Dr. Michelle Johnson isn’t a Philadelphia native – she’s been heading up the new Rehabilitation Robotics Lab out of
University of Pennsylvania’s
GRASP (general robotics, automation, sensing & perception) laboratory for only about two years – so when she heard she’d been nominated for
Scientist of the Year in the
Philadelphia Geek Awards, she didn’t know what to think.
"Since I’m new to Philadelphia, I didn’t know what it meant," she explains. "I’m like, 'What? Is that a good thing?'"
In Philadelphia, also known as the "eds and meds" capital of the U.S., it definitely is. But in the truest geek fashion, Johnson wasn’t even able to make it to the August 15 ceremony at the Academy of Natural Sciences. She spoke to
Flying Kite about her recent work from Singapore, where she and her Penn team were presenting at the
International Conference on Rehabilitation Robotics, before jaunting to Botswana for some more research.
The Jamaican-born Johnson grew up in New York and received her Ph.D. in mechanical engineering from Stanford with an emphasis in robotics, design and mechatronics. (Don’t know what mechatronics is? It’s a combination of mechanical engineering, computing and electronics to help us discover and develop new manufacturing techniques.)

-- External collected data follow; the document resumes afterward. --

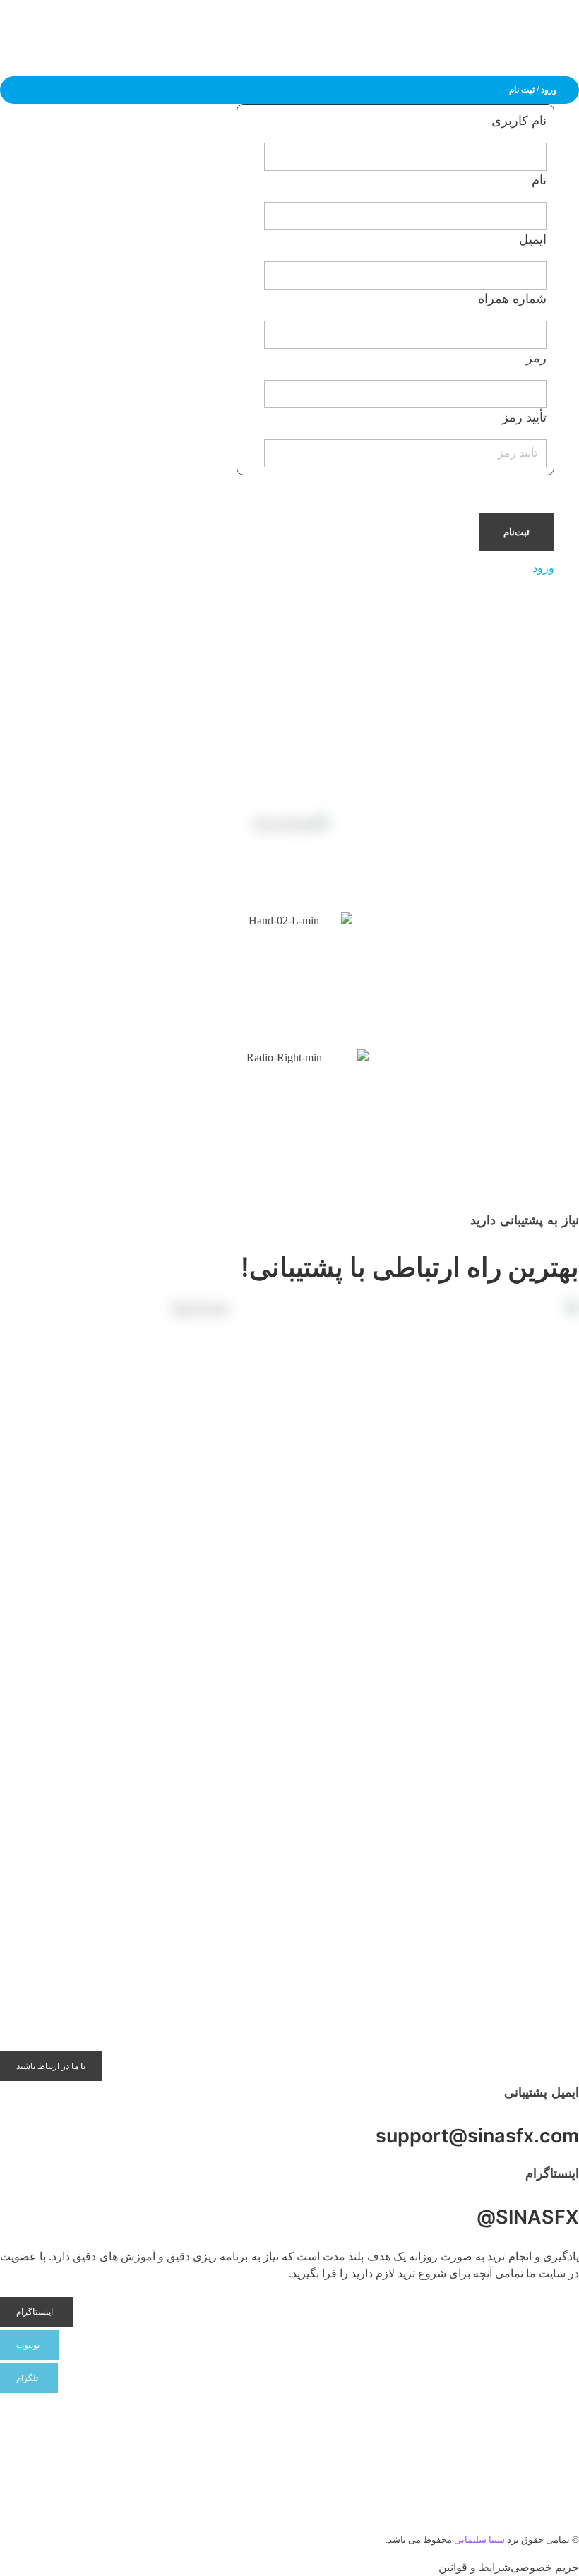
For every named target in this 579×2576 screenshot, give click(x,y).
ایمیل (533, 239)
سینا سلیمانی (479, 2539)
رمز (536, 358)
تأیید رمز (524, 417)
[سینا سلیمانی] (561, 31)
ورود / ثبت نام (533, 90)
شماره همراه (512, 299)
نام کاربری (519, 121)
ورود (543, 568)
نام (539, 180)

In 2013, Johnson moved her lab from its original location in the medical college of Wisconsin’s Marquette University to the University of Pennsylvania School of Medicine, taking up a faculty position at Penn.
Johnson acknowledges that her focus -- robots that assist in rehabilitation and treatment for people dealing with things such as spinal cord injuries, multiple sclerosis, cerebral palsy and other problems -- is a very narrow slice of a rapidly expanding field, one that has been around only for the last 25 years or so.
Engineers like Johnson and her team at Penn work closely with neuroscientists. Neuroplasticity is the name of the game: the brain’s ability to re-wire and reroute itself after an injury. It's crucial in fields such as prosthetics -- where patients’ brains learn to interact with robotic devices that restore the body’s function -- or to bolster limbs weakened from conditions like MS.
With cutting-edge technologies like EEGs and functional MRIs revealing our neurons’ "structural connectivity," they're working not just to understand the normal brain, but also to piece together what happens when the brain becomes damaged, and develop technology to pair with our bodies in ways that were unimaginable a few decades ago.
Things like
Ekso Bionics, which help people with spinal cord injuries to walk again, get a lot of press, but Johnson also points to work like functional electrical stimulation and implanted electrodes as recent major advances in rehab, along with rehabilitative robotic devices that enable injured patients to continue crucial exercise regimens at home for a much longer time than is feasible in hospital settings. Wearable sensors, especially those invisibly embedded in textiles (with myriad applications for remote monitoring of patients), are also part of the next big wave of medical robotics, even if it’s not widely commercialized yet.
Though proud of her recent nomination, Johnson stresses that science is a team sport.
"Oftentimes when you get the accolade, you forget all the students and the support staff that really are critical to this process," she insists. "I want to really make clear that nothing can happen without that team…I want to congratulate my team for working hard and doing good research."